Directions: Find the line below with "The width and". Print it and every line after it exactly, through the last line, leaving out the pictures.

━━━━━ Recorded information ━━━━━

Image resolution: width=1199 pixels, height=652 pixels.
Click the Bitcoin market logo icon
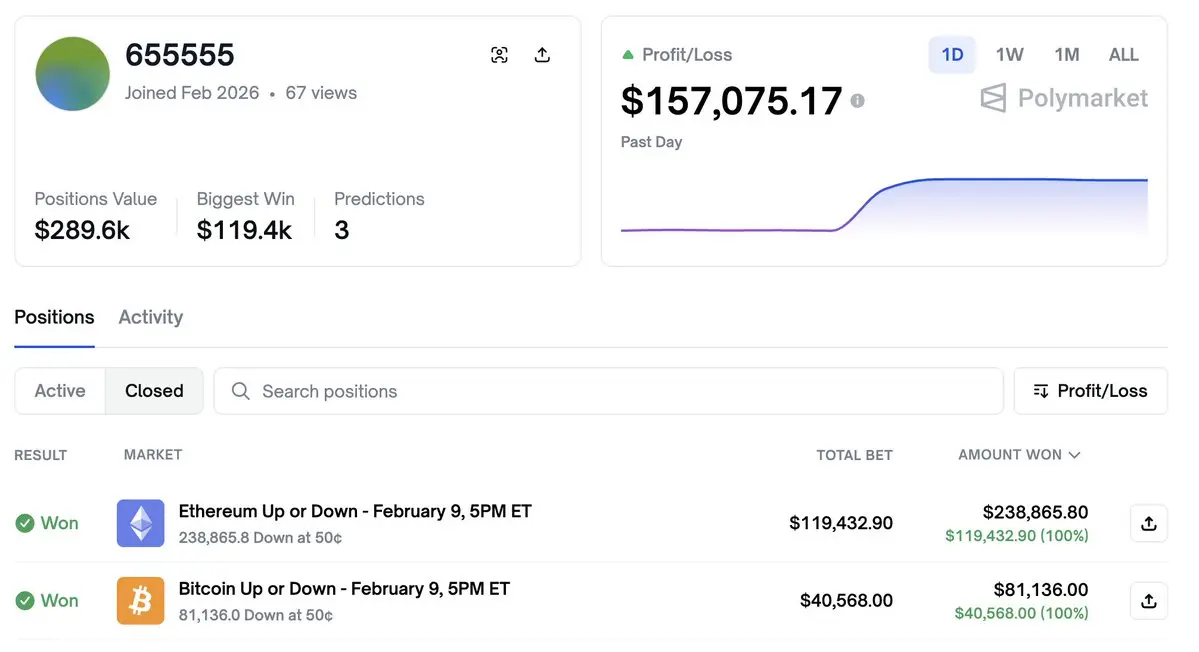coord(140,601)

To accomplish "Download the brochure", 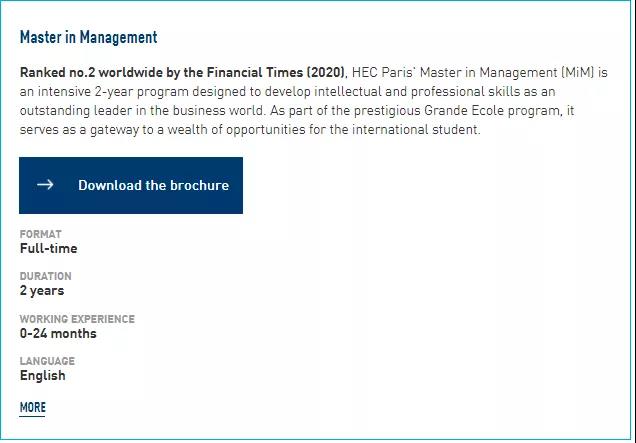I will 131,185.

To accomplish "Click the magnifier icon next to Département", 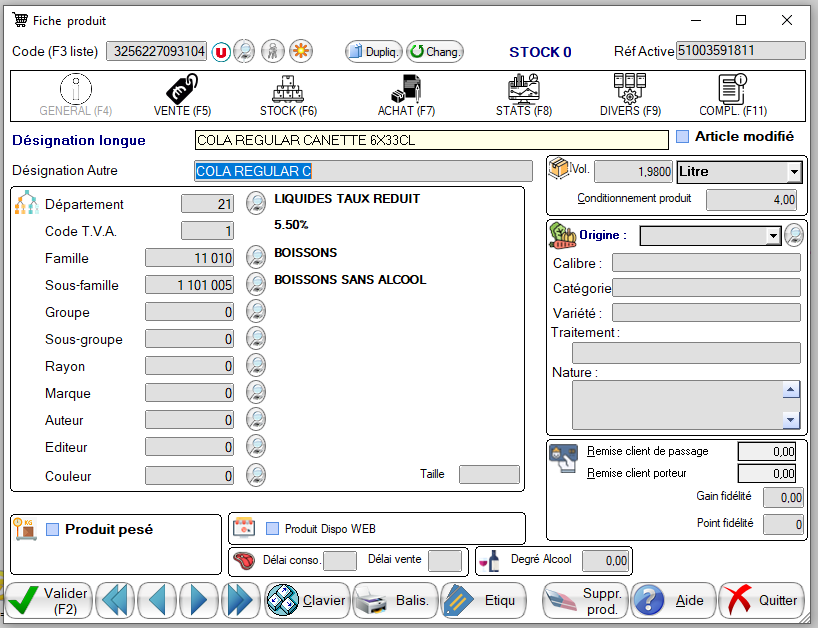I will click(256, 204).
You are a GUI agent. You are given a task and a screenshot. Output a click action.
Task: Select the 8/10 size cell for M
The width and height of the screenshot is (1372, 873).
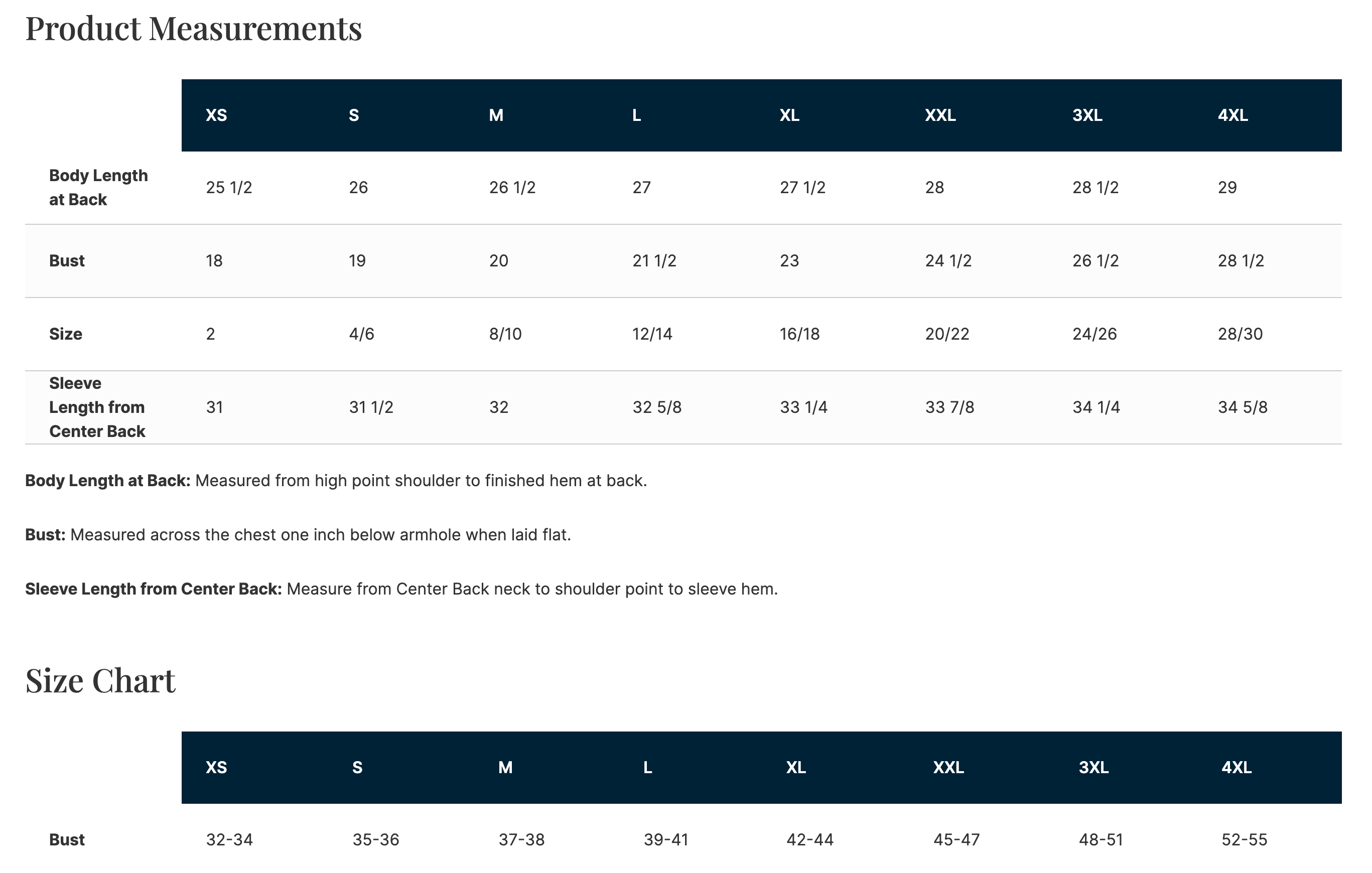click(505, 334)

━━━━━

Response for this exercise:
The width and height of the screenshot is (1372, 873).
click(505, 334)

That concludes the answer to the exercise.